Wrapper mode runs your literal command, so it does not append --no-git. agedum's launch namespace shares the real .git, and aider auto-commits by default — so to keep aider from committing into the real repo, pass --no-git yourself (agedum --wrapper aider -- aider --no-git) or use provider mode, which disables git by default (below).

Provider config

aider's knobs become appended CLI flags (like Cline and kimi), and CLI flags override any on-disk .aider.conf.yml:

{
  "harness": "aider",
  "slug": "aider-deepseek",
  "secretEnv": "DEEPSEEK_API_KEY",
  "config": {
    "model": "deepseek/deepseek-chat",
    "reasoningEffort": "high"
  }
}
config key Appended
model --model <model>
weakModel --weak-model <model> (commit messages / history summarization)
editorModel --editor-model <model> (the model used to apply edits)
reasoningEffort --reasoning-effort <level>
git default false--no-git. true opts back into aider's git integration
autoCommits when git is on, false--no-auto-commits
yesAlways --yes-always (true) — auto-confirm; useful with --run
baseUrl sets OPENAI_API_BASE (env), for an OpenAI-compatible custom endpoint

The config above launches aider --model deepseek/deepseek-chat --reasoning-effort high --no-git.

Git integration is disabled by default. agedum's launch namespace shares the project's real, shared .git (see internals), and aider's default is --git with --auto-commits — so left alone it would commit into the real repo. agedum therefore appends --no-git unless the config sets git: true. With git re-enabled you can still suppress commits with autoCommits: false (→ --no-auto-commits). Enabling git in the shared namespace is a deliberate, hazardous opt-in.

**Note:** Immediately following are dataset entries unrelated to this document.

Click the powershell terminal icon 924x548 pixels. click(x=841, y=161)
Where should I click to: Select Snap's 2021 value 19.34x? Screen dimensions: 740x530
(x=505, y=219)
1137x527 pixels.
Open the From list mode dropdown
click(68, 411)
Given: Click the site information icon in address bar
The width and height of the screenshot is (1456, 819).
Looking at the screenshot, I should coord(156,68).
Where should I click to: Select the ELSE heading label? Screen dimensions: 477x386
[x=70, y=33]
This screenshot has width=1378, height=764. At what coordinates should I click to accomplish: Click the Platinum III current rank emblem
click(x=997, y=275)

The API key rides the environment. aider resolves credentials through litellm, which reads provider-specific environment variables (OPENAI_API_KEY, ANTHROPIC_API_KEY, DEEPSEEK_API_KEY, …). agedum exports secretEnv (and any requiredEnv) into the child under its own name via the normal required-env path, so no key flag is appended and no secret lands in argv. Set secretEnv to the variable litellm expects for your model's provider.

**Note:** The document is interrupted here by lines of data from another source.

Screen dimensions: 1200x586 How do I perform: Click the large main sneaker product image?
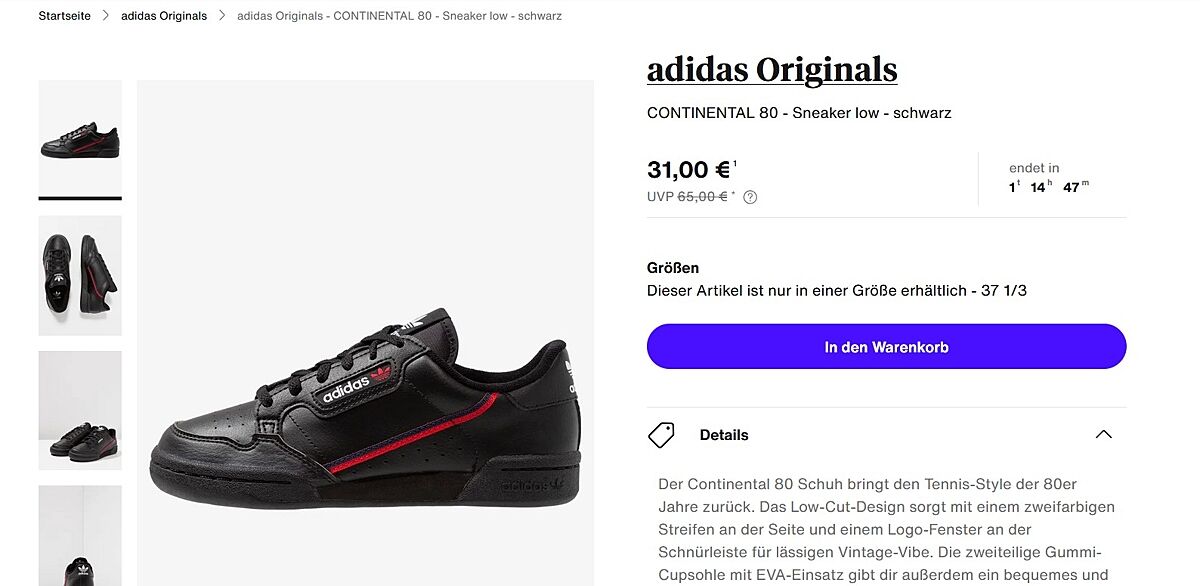pos(365,400)
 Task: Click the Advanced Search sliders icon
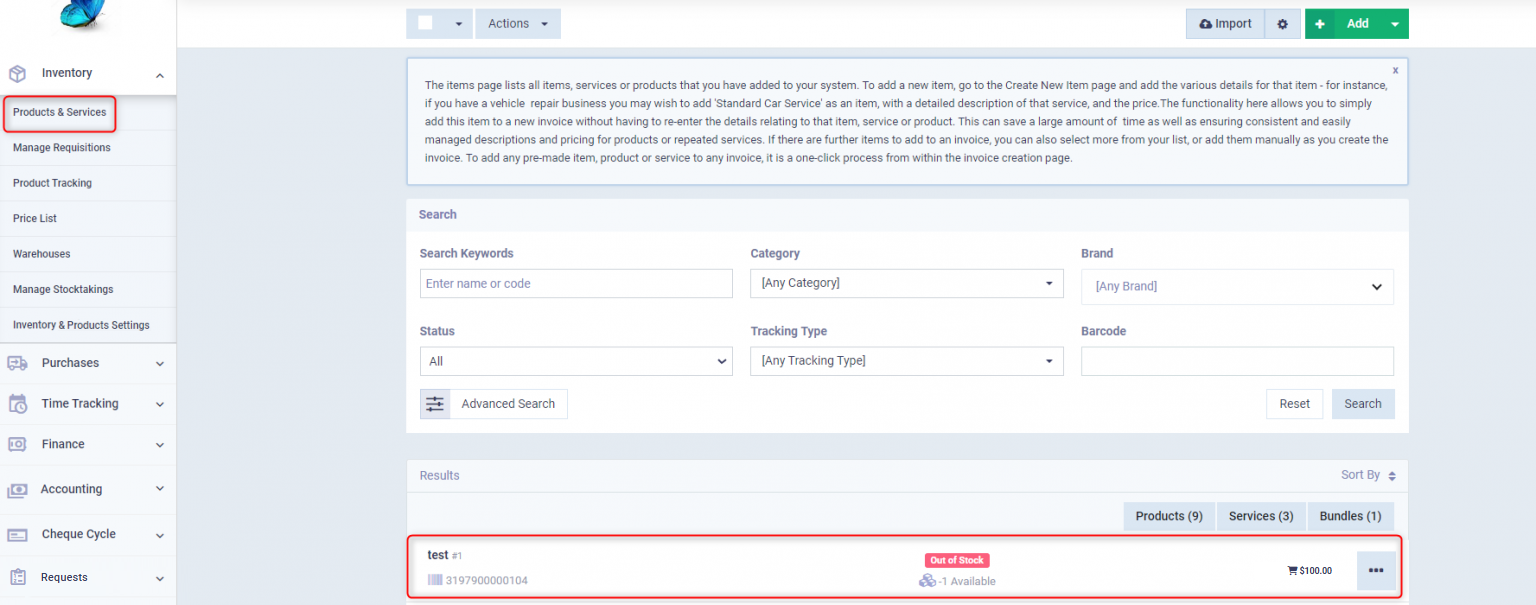coord(435,404)
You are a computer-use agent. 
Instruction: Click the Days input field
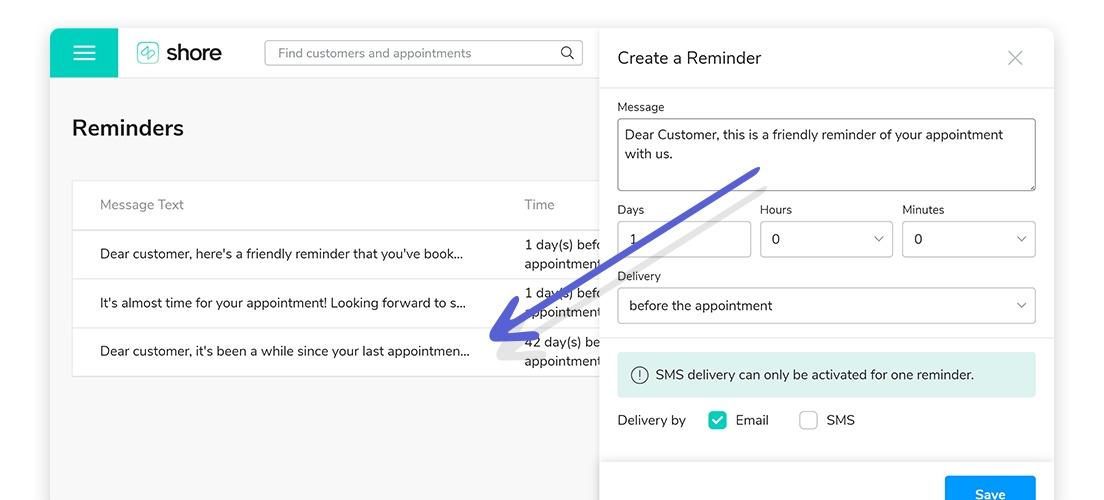684,239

Custom endpoints. For an OpenAI-compatible endpoint, set baseUrl (→ OPENAI_API_BASE), pick an openai/<name> model, and put the key in OPENAI_API_KEY:

{
  "harness": "aider",
  "slug": "aider-local",
  "secretEnv": "OPENAI_API_KEY",
  "config": { "model": "openai/local-model", "baseUrl": "https://my.host/v1" }
}

--prompt/--run. aider's --message "<text>" runs a single message and exits (it disables chat mode), which is --run (aider --message "<text>"). aider has no "seed then stay interactive" mode, so --prompt is a fail-loud ProviderError — condash then falls back to spawn-and-type. See the prompt-seeding table.